§ **Dataset entries**:
▬▬▬

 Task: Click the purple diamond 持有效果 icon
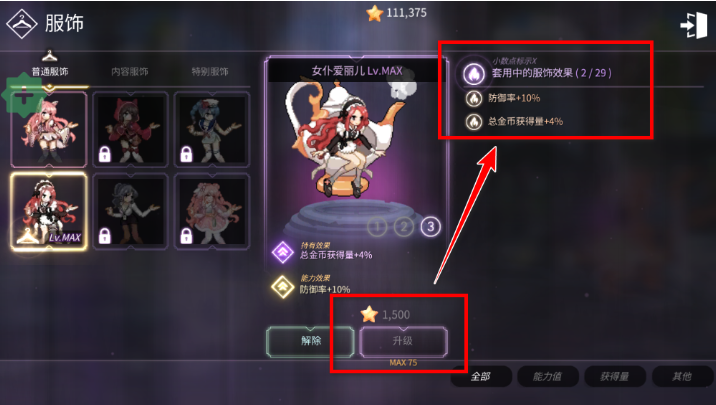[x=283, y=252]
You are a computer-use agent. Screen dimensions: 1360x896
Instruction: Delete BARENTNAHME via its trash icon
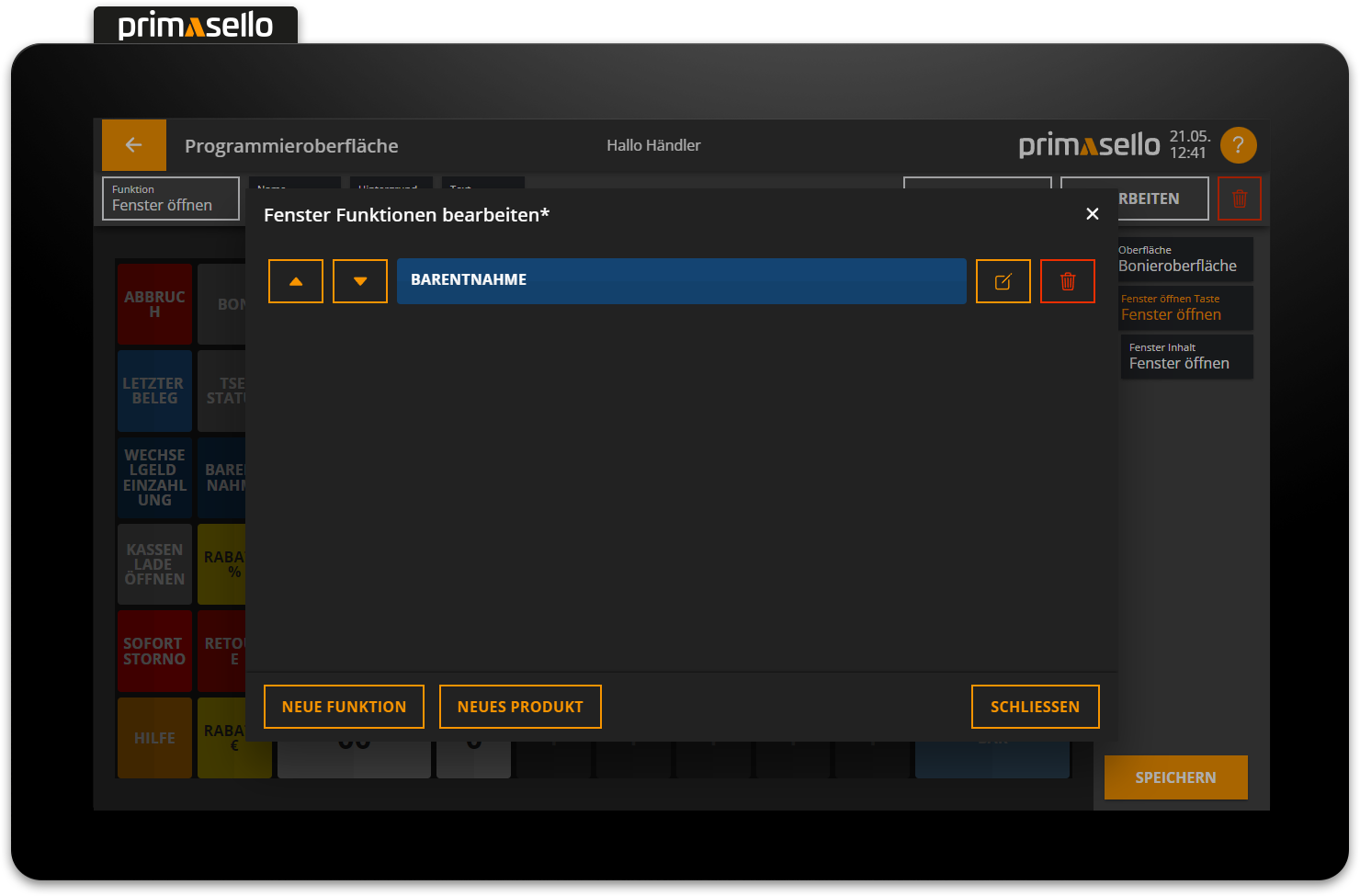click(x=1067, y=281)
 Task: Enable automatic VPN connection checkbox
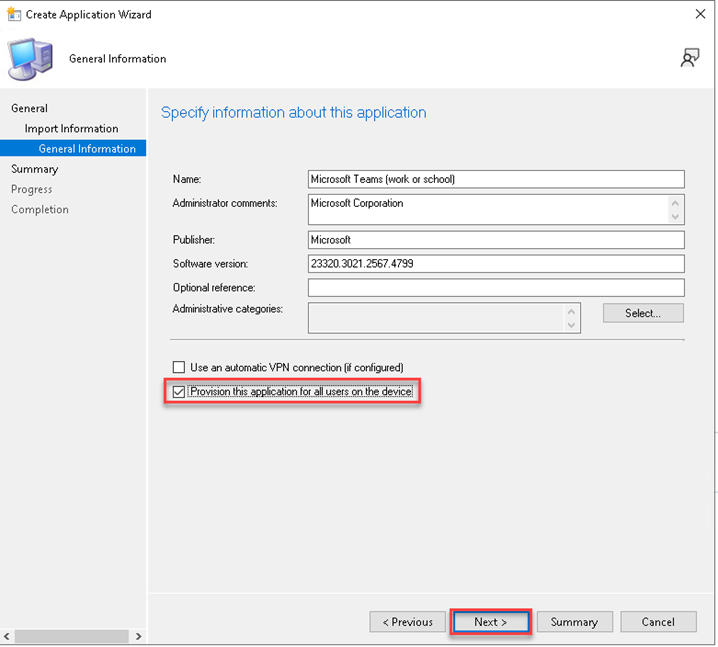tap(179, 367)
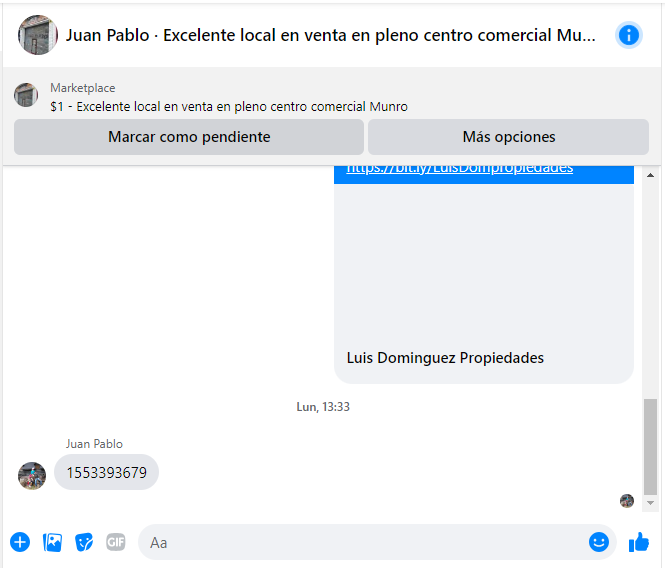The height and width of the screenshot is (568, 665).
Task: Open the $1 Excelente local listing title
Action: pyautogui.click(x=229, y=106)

▬▬▬

An exact copy of all the data above is required; omit any pictures.

§ **Response**:
 Task: Click the purple diamond 持有效果 icon
[x=283, y=252]
You are a computer-use agent. Screen dimensions: 1360x896
Instruction: Delete BARENTNAHME via its trash icon
click(x=1067, y=281)
 Task: Enable automatic VPN connection checkbox
tap(179, 367)
The height and width of the screenshot is (568, 665).
Task: Open the $1 Excelente local listing title
Action: pyautogui.click(x=229, y=106)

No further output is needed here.